A defining trait of Donald Trump’s presidency is his incessant destruction of reason, evidence and science in the service of his personal whims, conspiratorial mindset and political requirements.
On a day when Democratic nominee Joe Biden branded him a “climate arsonist” and global warming burst to the center of the campaign, Trump again ditched research and data for his own wild hunches and odd theories about California’s wildfires. And his counter-factual tendencies, which are responsible for widespread harm but are nevertheless embraced by supporters as germane to Trump’s political brand, were at work on multiple fronts Monday with America under assault from concurrent crises.
As wildfires swept across the West, causing dozens of deaths, destroying property and polluting the air with smoke, Trump abruptly shut down an official who warned that climate change was fueling the flames — by saying the weather would soon start “getting cooler.” Even by his own standards, it was one of the President’s most shocking comments on global warming — which he has previously referred to as a “hoax.”

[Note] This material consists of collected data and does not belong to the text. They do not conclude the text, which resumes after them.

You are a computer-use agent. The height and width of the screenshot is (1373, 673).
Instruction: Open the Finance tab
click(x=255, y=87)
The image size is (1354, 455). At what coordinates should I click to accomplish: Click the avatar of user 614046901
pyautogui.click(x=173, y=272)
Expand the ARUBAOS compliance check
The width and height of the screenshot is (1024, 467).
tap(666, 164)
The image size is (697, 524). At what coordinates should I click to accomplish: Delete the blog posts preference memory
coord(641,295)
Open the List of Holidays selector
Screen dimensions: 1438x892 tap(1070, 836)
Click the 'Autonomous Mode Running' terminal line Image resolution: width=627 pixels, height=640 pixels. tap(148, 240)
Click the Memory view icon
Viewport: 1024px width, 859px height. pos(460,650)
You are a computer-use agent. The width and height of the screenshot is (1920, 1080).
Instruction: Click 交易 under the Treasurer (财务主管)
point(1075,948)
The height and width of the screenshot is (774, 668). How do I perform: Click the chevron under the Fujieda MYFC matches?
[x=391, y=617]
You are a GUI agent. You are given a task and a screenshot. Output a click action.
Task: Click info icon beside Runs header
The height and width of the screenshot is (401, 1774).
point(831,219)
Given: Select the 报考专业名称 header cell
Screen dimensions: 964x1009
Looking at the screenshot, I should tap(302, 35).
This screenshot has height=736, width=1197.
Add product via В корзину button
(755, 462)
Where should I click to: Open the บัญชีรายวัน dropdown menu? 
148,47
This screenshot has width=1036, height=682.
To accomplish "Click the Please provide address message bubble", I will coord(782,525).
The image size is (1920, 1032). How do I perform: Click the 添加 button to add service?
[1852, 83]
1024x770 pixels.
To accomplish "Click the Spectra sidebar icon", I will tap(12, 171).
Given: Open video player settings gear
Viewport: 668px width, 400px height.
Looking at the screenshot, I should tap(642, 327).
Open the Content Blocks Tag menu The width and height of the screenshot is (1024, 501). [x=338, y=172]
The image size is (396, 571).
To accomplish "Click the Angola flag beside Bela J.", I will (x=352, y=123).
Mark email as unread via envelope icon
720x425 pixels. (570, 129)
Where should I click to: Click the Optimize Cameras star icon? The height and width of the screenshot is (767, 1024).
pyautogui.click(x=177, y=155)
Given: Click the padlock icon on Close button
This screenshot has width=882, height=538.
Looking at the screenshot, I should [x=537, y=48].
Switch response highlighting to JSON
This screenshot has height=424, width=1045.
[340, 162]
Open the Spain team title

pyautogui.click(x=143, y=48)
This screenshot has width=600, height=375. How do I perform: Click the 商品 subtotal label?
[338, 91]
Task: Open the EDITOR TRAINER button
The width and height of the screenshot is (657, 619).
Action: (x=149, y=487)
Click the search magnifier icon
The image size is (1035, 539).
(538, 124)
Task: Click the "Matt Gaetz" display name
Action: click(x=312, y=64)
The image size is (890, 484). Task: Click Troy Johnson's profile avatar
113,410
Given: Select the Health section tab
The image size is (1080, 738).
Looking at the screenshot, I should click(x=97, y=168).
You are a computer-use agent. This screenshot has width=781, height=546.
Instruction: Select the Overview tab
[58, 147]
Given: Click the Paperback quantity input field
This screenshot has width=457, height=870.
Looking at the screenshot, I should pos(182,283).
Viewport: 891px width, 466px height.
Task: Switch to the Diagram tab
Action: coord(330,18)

A hurricane barreling toward New Orleans, meanwhile, revived memories of Trump’s reported Sharpie doctoring of a government weather map to back up his false claim that Hurricane Dorian was headed to Alabama. Reaction is also building to reports that the White House has put a global warming skeptic in a leadership role at the National Oceanographic and Atmospheric Administration, which is responsible for much of the climate research produced by the government.
New reports emerged, meanwhile, of the President’s spinners trying to cook the facts on the pandemic, about which he misled the nation and which will soon claim its 200,000th American partly as a result. Trump continued to flout epidemiological guidelines by cramming people into indoor events that risked spreading Covid-19, exacerbating disbelief and extreme frustration among medical experts. At a Latino outreach event, the President was the only person in a packed room who was socially distanced — granting himself protection that his campaign stops are denying attendees.
These were just the latest occasions when a President who harbors bizarre theories on health, the environment and other issues — often distilled from conservative media conspiracy theorists — has turned away from the world-leading science and expertise that solidified US global leadership.
For years, Trump has rejected the counsel of his own intelligence services and preferred propaganda from US adversary Russia. He pushed discredited therapies for Covid-19, such as hydroxychloroquine, that federal regulators spurned. His Environmental Protection Agency has sent a wrecking ball through regulations meant to save the planet. He withdrew from the Paris climate accord to accommodate his embrace of fossil fuel polluters and has overturned fuel efficiency standards for cars.
But Trump’s visit to California for a briefing on the fires that have consumed more than 3 million acres in a record year and have also ravaged other Western states was perhaps his most stunning climate change intervention yet.
Trump doubled down on his theory that a failure to rake forest floors was responsible for creating tinderbox conditions. He cited an unnamed foreign leader who he claimed said they had mitigated their “explosive trees” problem by managing forest floors.
A consensus of scientific evidence has found that while forest management is important, longer dry seasons and warmer weather, including at night, are worsening forest fires in places like California. A study last year in the journal Earth’s Future found that between 1972 and 2018, California saw “a fivefold increase in annual burned area” and that “increased summer forest‐fire area very likely occurred due to increased atmospheric aridity caused by warming.”
Trump has no time for such science. After Democratic California Gov. Gavin Newsom acknowledged there needed to be more brush clearance, he also asked the President to “respect” the scientific consensus that “climate change is real.”
When another local official told Trump it was time to take “our head out of the sand” by relying on the forest management excuse, the President pounced.
“It’ll start getting cooler. You just watch,” Trump responded.
“I wish science agreed with you,” the official replied.